SOCKWRITE integer-variable, printable
Writes data to an open TCP socket.
The first parameter must be an integer variable holding a valid socket handle (as created earlier with CONNECT).
The second parameter, printable, follows the same formatting rules as PRINT.
Formatting semantics (same as PRINT)
- You may pass numbers or strings; numbers are converted to text.
- Multiple items can be separated by ; or ,:
- ; writes the next item immediately with no extra spacing, and if it is the last thing on the line, suppresses the newline.
- , advances to the next print zone (tab stop) before writing the next item. This inserts spaces, not a literal comma.
- With no trailing ; or ,, a newline is appended automatically (same newline as PRINT).
- If you need protocol-specific line endings (for example CRLF), append them explicitly with CHR$(13) + CHR$(10).
- Note
- A comma in SOCKWRITE does not send the character ,.
-
It inserts spaces to the next print zone.
-
If you need a real comma on the wire, include it in the string:
-
basic
@note SOCKWRITE S, "A,B,C"
@note
Examples
Build a line without the implicit newline, then add CRLF
REM Assume S is a valid socket handle
SOCKWRITE S, "USER ";
SOCKWRITE S, "guest";
SOCKWRITE S, CHR$(13) + CHR$(10)
Send numbers and strings together
SOCKWRITE S, "X=";
SOCKWRITE S, 42;
SOCKWRITE S, " Y=";
SOCKWRITE S, 99;
SOCKWRITE S, CHR$(10)
Avoid print zones; send a literal CSV
REM not: SOCKWRITE S, "alpha", "beta", "gamma"
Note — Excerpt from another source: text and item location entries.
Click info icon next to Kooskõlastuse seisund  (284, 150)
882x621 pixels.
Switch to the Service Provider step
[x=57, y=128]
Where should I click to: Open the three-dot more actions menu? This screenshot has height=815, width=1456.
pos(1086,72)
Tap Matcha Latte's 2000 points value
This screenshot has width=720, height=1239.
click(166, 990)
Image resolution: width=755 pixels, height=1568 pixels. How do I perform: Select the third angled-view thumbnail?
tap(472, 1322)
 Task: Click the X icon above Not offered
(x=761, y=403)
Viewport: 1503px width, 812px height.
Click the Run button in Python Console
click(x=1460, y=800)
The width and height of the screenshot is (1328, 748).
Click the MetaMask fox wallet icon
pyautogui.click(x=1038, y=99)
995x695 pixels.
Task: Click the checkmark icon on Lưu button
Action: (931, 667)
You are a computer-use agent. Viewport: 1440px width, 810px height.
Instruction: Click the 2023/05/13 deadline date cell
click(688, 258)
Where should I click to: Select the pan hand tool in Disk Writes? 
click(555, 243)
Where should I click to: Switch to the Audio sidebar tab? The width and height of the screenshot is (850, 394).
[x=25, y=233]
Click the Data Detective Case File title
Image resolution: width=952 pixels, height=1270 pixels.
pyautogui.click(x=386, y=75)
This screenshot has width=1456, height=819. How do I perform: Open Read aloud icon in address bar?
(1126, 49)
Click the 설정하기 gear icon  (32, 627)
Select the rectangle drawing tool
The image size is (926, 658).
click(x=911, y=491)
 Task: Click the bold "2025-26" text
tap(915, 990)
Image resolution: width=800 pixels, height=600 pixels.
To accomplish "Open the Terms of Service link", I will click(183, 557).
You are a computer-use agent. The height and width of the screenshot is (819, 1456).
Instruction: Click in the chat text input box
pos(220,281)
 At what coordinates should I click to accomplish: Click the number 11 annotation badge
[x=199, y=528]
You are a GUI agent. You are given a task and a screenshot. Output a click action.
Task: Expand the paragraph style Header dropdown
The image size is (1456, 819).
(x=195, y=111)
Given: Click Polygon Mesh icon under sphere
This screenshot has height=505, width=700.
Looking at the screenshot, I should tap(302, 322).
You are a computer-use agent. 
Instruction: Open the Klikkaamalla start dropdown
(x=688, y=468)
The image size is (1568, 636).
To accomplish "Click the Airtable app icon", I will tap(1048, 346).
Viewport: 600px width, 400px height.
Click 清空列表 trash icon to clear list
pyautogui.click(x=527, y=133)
SOCKWRITE S, "alpha,beta,gamma"
Error handling around a write
ON ERROR PROCnet_err
SOCKWRITE S, "PING" + CHR$(10)
ON ERROR OFF
END
DEF PROCnet_err
PRINT "Write failed: "; ERR$
ENDPROC
Notes
- Do not pass a literal or expression as the handle; use an integer variable that contains the handle.
- After you close the socket with SOCKCLOSE, the handle is invalid for further SOCKWRITE calls.
- SOCKWRITE sends exactly what PRINT would have produced for the same arguments; use CHR$ to embed control characters when needed.